Dog C-MSCs were generated as described in the Materials and Methods section (Fig. 1A). At the beginning of C-MSC culture, the cells and ECM complex produced a sheet shape, and the cell sheets were rolled up to form round cell clumps in a time-dependent manner (Fig. 1B). Immuno-fluorescence analysis revealed that abundant type I collagen fabricated the form of C-MSCs (Fig. 1B). OIM treatment apparently elevated calcium deposition, which was identified by alizarin red staining in C-MSCs at day 10, whereas C-MSCs cultured with growth medium did not show red staining (Fig. 1C). Consistent with alizarin red staining, the calcium content was increased significantly in C-MSCs cultured in OIM for 10 d (Fig. 1D). In addition, the number of terminal deoxynucleotidyl transferase (TdT) dUTP nick-end labeling (TUNEL)–positive apoptotic cells was apparently elevated by OIM treatment for 10 d (Fig. 1C). These findings indicated that dog C-MSCs consisted of both cells and self-produced type I collagen and possessed osteogenic differentiation capacity in vitro. Because OIM treatment for 10 d may induce C-MSCs to become calcific, which was characterized by calcium deposition and cell apoptosis, in the following study, we focused on C-MSCs cultured with growth medium or OIM for 5 d.

Figure 1.

Generation of dog clumps of a mesenchymal stem cell (MSC)/extracellular matrix (ECM) complex (C-MSCs) and their biological properties in vitro. (A) Schematic figure of C-MSC preparation. (B) C-MSCs were cultured in the growth medium until the end of the culture period. Then, the C-MSCs were stained with hematoxylin and eosin (H&E) (upper panel). Type I collagen (green) expression in C-MSCs was observed by confocal microscopy, and nuclei were counterstained with 4′,6-diamidino-2-phenylindole (DAPI) (blue, lower panel). Bar = 500 µm. (C, D) C-MSCs were cultured in growth medium or osteoinductive medium (OIM) for the indicated period. (C) Alizarin red (upper panel) and terminal deoxynucleotidyl transferase (TdT) dUTP nick-end labeling (TUNEL) staining (lower panel) were conducted. Bar = 500 µm. The photographs are representative of 3 independent experiments. (D) Calcium content in C-MSCs was monitored as described in the Materials and Methods section. Data are the mean ± SD of 4 cultures. *P < 0.01: Values differ significantly (t test). Similar results were obtained from 3 experiments. C-MSC: C-MSCs cultured in growth medium. OIM–C-MSC: C-MSCs cultured in osteoinductive medium (OIM). This figure is available in color online.
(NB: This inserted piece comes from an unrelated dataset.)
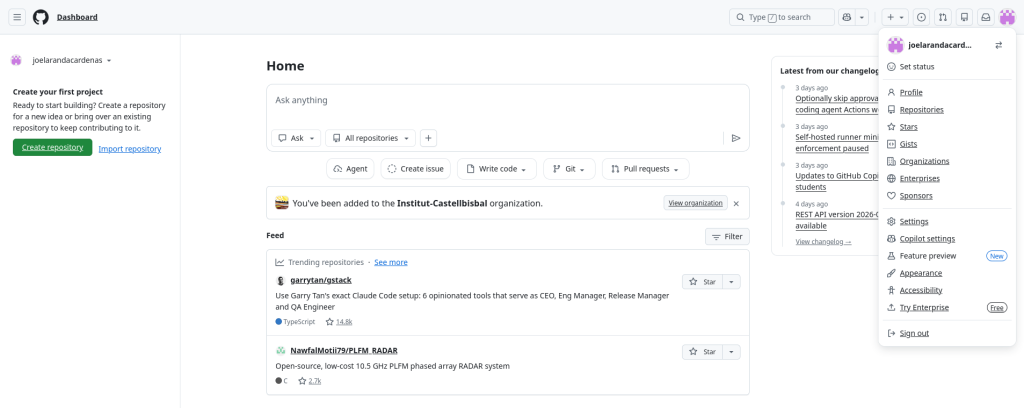Screen dimensions: 1024x408
Task: Select Feature preview menu item
Action: [x=927, y=256]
Periodontal Tissue Regeneration Induced by C-MSCs Transplantation

To investigate the periodontal tissue regenerative efficacy of C-MSCs, a beagle dog class III furcation defect model was employed. C-MSCs (cultured with growth medium for 5 d) or OIM–C-MSCs (cultured with OIM for 5 d) were grafted into the defect with no artificial scaffold and were stable in the lesion area (Fig. 2A). Micro-CT 3-dimensional reconstructed and single cut images showed unsuccessful bone regeneration in the no-graft groups at 8 and 12 wk after surgery (Fig. 2B, C). C-MSC and OIM–C-MSC implantation induced bone regeneration along the denuded root surface surrounding the lesion area but not from the bone defect edge at 8 wk after surgery (Fig. 2B). In addition, the newly formed bone observed in the OIM–C-MSC transplanted groups seemed to be denser than that of the C-MSC grafted group (Fig. 2B). However, at 12 wk after surgery, successful bone regeneration was induced in both C-MSC and OIM–C-MSC transplanted areas (Fig. 2C).

Figure 2.

Transplantation of clumps of a mesenchymal stem cell (MSC)/extracellular matrix (ECM) complex (C-MSCs) without artificial scaffold induced periodontal tissue regeneration in a beagle dog class III furcation defect model. (A) Cultured dog C-MSCs or C-MSCs cultured in osteoinductive medium (OIM–C-MSCs) were transplanted into a beagle dog class III furcation defect without an artificial scaffold. (B, C) Micro–computed tomography images of bone regeneration by C-MSCs or OIM–C-MSCs. (B) Eight weeks after surgery. (C) Twelve weeks after surgery. Upper panels are 3-dimensional (3D) reconstructed samples, and lower panels show single-slice cut images. The images were representative of each group. White arrowheads indicate the apical border of notches. C-MSC: Transplantation of C-MSCs cultured in growth medium for 5 d. OIM–C-MSC: Transplantation of C-MSCs cultured in OIM for 5 d.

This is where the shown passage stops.